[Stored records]
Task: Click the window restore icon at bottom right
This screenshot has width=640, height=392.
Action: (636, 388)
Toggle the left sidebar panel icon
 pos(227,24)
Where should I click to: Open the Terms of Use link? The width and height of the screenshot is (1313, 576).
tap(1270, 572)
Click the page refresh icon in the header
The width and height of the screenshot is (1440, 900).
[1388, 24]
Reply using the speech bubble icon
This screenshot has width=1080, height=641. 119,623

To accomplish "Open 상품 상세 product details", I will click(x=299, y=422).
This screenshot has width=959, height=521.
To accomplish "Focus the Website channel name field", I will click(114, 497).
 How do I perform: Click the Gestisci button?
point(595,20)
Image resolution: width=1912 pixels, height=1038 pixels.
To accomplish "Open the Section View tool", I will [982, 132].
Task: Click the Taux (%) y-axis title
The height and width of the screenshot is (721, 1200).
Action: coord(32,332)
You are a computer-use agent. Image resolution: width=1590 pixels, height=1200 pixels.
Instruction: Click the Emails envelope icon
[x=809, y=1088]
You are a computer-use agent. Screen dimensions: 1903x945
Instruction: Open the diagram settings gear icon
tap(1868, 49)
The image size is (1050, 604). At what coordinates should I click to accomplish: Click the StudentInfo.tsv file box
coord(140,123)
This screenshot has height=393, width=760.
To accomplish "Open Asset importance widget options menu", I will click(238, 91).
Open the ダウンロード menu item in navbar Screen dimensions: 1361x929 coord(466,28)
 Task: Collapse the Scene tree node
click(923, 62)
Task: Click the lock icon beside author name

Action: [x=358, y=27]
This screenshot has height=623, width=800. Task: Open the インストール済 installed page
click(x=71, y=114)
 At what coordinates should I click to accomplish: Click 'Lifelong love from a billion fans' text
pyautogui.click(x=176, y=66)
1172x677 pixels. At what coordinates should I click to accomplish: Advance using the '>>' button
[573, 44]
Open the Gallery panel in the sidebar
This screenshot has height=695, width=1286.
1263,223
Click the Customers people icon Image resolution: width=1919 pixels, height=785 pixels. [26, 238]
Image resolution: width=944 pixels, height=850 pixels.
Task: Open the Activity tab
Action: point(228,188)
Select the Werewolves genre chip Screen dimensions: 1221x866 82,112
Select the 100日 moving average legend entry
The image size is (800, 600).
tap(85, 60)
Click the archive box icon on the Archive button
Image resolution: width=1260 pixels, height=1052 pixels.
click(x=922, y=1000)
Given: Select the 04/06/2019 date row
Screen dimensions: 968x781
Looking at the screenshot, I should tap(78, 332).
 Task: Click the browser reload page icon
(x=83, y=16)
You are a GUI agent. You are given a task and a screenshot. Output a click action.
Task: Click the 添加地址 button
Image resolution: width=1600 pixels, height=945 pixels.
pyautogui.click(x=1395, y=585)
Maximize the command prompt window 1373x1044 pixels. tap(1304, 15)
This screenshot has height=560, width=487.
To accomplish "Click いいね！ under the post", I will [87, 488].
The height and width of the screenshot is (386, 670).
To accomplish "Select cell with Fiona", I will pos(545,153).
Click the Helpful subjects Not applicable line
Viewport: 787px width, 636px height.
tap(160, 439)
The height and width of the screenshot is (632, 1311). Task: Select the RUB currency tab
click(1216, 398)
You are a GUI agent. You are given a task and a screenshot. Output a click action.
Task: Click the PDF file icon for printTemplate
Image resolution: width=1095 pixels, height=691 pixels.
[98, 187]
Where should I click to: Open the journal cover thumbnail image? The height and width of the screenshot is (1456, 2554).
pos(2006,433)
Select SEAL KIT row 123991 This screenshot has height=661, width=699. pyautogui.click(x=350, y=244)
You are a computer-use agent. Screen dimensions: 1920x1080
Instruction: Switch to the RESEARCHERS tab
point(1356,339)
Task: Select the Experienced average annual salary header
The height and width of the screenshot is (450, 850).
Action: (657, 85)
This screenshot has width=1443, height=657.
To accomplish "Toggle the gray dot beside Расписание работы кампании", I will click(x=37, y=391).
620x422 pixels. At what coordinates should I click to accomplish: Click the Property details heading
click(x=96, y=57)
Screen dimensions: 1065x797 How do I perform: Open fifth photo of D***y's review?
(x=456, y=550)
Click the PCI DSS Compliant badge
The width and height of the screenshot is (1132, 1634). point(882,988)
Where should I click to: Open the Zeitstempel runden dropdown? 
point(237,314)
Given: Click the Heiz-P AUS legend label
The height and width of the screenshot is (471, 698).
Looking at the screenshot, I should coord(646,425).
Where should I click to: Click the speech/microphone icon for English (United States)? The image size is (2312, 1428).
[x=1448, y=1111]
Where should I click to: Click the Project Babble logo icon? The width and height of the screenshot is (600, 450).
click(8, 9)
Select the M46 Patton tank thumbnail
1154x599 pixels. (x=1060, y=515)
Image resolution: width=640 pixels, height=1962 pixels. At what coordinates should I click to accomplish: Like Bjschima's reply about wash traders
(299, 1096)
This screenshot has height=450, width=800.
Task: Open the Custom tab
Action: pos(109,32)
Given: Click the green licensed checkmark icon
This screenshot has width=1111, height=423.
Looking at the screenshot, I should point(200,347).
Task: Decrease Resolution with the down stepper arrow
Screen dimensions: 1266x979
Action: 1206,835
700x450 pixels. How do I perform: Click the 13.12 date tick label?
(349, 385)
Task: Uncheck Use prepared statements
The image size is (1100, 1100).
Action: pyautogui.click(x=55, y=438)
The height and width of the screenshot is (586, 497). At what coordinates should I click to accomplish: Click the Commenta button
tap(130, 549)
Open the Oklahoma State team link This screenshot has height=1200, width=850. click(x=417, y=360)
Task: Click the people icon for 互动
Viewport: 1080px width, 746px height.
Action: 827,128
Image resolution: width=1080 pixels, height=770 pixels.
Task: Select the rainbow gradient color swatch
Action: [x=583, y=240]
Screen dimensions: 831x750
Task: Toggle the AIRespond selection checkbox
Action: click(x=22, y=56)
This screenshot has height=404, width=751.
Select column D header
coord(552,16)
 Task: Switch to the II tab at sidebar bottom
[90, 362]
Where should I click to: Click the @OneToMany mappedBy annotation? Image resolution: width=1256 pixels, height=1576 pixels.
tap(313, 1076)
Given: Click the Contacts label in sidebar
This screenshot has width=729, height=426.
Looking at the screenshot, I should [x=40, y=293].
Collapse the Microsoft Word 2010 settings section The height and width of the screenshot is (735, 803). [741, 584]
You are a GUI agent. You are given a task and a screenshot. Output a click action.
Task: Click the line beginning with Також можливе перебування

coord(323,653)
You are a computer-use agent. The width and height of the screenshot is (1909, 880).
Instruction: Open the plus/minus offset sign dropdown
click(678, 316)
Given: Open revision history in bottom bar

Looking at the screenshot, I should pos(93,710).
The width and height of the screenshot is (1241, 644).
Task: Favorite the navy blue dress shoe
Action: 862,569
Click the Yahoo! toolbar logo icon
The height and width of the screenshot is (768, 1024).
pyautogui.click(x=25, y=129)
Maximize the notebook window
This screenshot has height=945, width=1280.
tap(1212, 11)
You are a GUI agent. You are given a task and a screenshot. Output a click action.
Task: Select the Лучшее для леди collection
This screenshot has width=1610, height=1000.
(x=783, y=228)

> **EXERCISE GOAL**:
Print the data above exactly.

> **REPLY TO THE TASK**:
Task: Click the window restore icon at bottom right
This screenshot has width=640, height=392.
Action: (636, 388)
Toggle the left sidebar panel icon
 pos(227,24)
Where should I click to: Open the Terms of Use link? The width and height of the screenshot is (1313, 576).
tap(1270, 572)
Click the page refresh icon in the header
The width and height of the screenshot is (1440, 900).
[1388, 24]
Reply using the speech bubble icon
This screenshot has width=1080, height=641. 119,623

To accomplish "Open 상품 상세 product details", I will click(x=299, y=422).
This screenshot has width=959, height=521.
To accomplish "Focus the Website channel name field", I will click(114, 497).
 How do I perform: Click the Gestisci button?
point(595,20)
Image resolution: width=1912 pixels, height=1038 pixels.
To accomplish "Open the Section View tool", I will [982, 132].
Task: Click the Taux (%) y-axis title
The height and width of the screenshot is (721, 1200).
Action: coord(32,332)
You are a computer-use agent. Image resolution: width=1590 pixels, height=1200 pixels.
Instruction: Click the Emails envelope icon
[x=809, y=1088]
You are a computer-use agent. Screen dimensions: 1903x945
Instruction: Open the diagram settings gear icon
tap(1868, 49)
The image size is (1050, 604). At what coordinates should I click to accomplish: Click the StudentInfo.tsv file box
coord(140,123)
This screenshot has height=393, width=760.
To accomplish "Open Asset importance widget options menu", I will click(238, 91).
Open the ダウンロード menu item in navbar Screen dimensions: 1361x929 coord(466,28)
 Task: Collapse the Scene tree node
click(923, 62)
Task: Click the lock icon beside author name

Action: [x=358, y=27]
This screenshot has height=623, width=800. Task: Open the インストール済 installed page
click(x=71, y=114)
 At what coordinates should I click to accomplish: Click 'Lifelong love from a billion fans' text
pyautogui.click(x=176, y=66)
1172x677 pixels. At what coordinates should I click to accomplish: Advance using the '>>' button
[573, 44]
Open the Gallery panel in the sidebar
This screenshot has height=695, width=1286.
1263,223
Click the Customers people icon Image resolution: width=1919 pixels, height=785 pixels. [26, 238]
Image resolution: width=944 pixels, height=850 pixels.
Task: Open the Activity tab
Action: point(228,188)
Select the Werewolves genre chip Screen dimensions: 1221x866 82,112
Select the 100日 moving average legend entry
The image size is (800, 600).
tap(85, 60)
Click the archive box icon on the Archive button
Image resolution: width=1260 pixels, height=1052 pixels.
click(x=922, y=1000)
Given: Select the 04/06/2019 date row
Screen dimensions: 968x781
Looking at the screenshot, I should tap(78, 332).
 Task: Click the browser reload page icon
(x=83, y=16)
You are a GUI agent. You are given a task and a screenshot. Output a click action.
Task: Click the 添加地址 button
Image resolution: width=1600 pixels, height=945 pixels.
pyautogui.click(x=1395, y=585)
Maximize the command prompt window 1373x1044 pixels. tap(1304, 15)
This screenshot has height=560, width=487.
To accomplish "Click いいね！ under the post", I will [87, 488].
The height and width of the screenshot is (386, 670).
To accomplish "Select cell with Fiona", I will pos(545,153).
Click the Helpful subjects Not applicable line
Viewport: 787px width, 636px height.
tap(160, 439)
The height and width of the screenshot is (632, 1311). Task: Select the RUB currency tab
click(1216, 398)
You are a GUI agent. You are given a task and a screenshot. Output a click action.
Task: Click the PDF file icon for printTemplate
Image resolution: width=1095 pixels, height=691 pixels.
[98, 187]
Where should I click to: Open the journal cover thumbnail image? The height and width of the screenshot is (1456, 2554).
pos(2006,433)
Select SEAL KIT row 123991 This screenshot has height=661, width=699. pyautogui.click(x=350, y=244)
You are a computer-use agent. Screen dimensions: 1920x1080
Instruction: Switch to the RESEARCHERS tab
point(1356,339)
Task: Select the Experienced average annual salary header
The height and width of the screenshot is (450, 850).
Action: (657, 85)
This screenshot has width=1443, height=657.
To accomplish "Toggle the gray dot beside Расписание работы кампании", I will click(x=37, y=391).
620x422 pixels. At what coordinates should I click to accomplish: Click the Property details heading
click(x=96, y=57)
Screen dimensions: 1065x797 How do I perform: Open fifth photo of D***y's review?
(x=456, y=550)
Click the PCI DSS Compliant badge
The width and height of the screenshot is (1132, 1634). point(882,988)
Where should I click to: Open the Zeitstempel runden dropdown? 
point(237,314)
Given: Click the Heiz-P AUS legend label
The height and width of the screenshot is (471, 698).
Looking at the screenshot, I should coord(646,425).
Where should I click to: Click the speech/microphone icon for English (United States)? The image size is (2312, 1428).
[x=1448, y=1111]
Where should I click to: Click the Project Babble logo icon? The width and height of the screenshot is (600, 450).
click(8, 9)
Select the M46 Patton tank thumbnail
1154x599 pixels. (x=1060, y=515)
Image resolution: width=640 pixels, height=1962 pixels. At what coordinates should I click to accomplish: Like Bjschima's reply about wash traders
(299, 1096)
This screenshot has height=450, width=800.
Task: Open the Custom tab
Action: pos(109,32)
Given: Click the green licensed checkmark icon
This screenshot has width=1111, height=423.
Looking at the screenshot, I should point(200,347).
Task: Decrease Resolution with the down stepper arrow
Screen dimensions: 1266x979
Action: 1206,835
700x450 pixels. How do I perform: Click the 13.12 date tick label?
(349, 385)
Task: Uncheck Use prepared statements
The image size is (1100, 1100).
Action: pyautogui.click(x=55, y=438)
The height and width of the screenshot is (586, 497). At what coordinates should I click to accomplish: Click the Commenta button
tap(130, 549)
Open the Oklahoma State team link This screenshot has height=1200, width=850. click(x=417, y=360)
Task: Click the people icon for 互动
Viewport: 1080px width, 746px height.
Action: 827,128
Image resolution: width=1080 pixels, height=770 pixels.
Task: Select the rainbow gradient color swatch
Action: [x=583, y=240]
Screen dimensions: 831x750
Task: Toggle the AIRespond selection checkbox
Action: click(x=22, y=56)
This screenshot has height=404, width=751.
Select column D header
coord(552,16)
 Task: Switch to the II tab at sidebar bottom
[90, 362]
Where should I click to: Click the @OneToMany mappedBy annotation? Image resolution: width=1256 pixels, height=1576 pixels.
tap(313, 1076)
Given: Click the Contacts label in sidebar
This screenshot has width=729, height=426.
Looking at the screenshot, I should [x=40, y=293].
Collapse the Microsoft Word 2010 settings section The height and width of the screenshot is (735, 803). [741, 584]
You are a GUI agent. You are given a task and a screenshot. Output a click action.
Task: Click the line beginning with Також можливе перебування

coord(323,653)
You are a computer-use agent. The width and height of the screenshot is (1909, 880).
Instruction: Open the plus/minus offset sign dropdown
click(678, 316)
Given: Open revision history in bottom bar

Looking at the screenshot, I should pos(93,710).
The width and height of the screenshot is (1241, 644).
Task: Favorite the navy blue dress shoe
Action: 862,569
Click the Yahoo! toolbar logo icon
The height and width of the screenshot is (768, 1024).
pyautogui.click(x=25, y=129)
Maximize the notebook window
This screenshot has height=945, width=1280.
tap(1212, 11)
You are a GUI agent. You are given a task and a screenshot. Output a click action.
Task: Select the Лучшее для леди collection
This screenshot has width=1610, height=1000.
(x=783, y=228)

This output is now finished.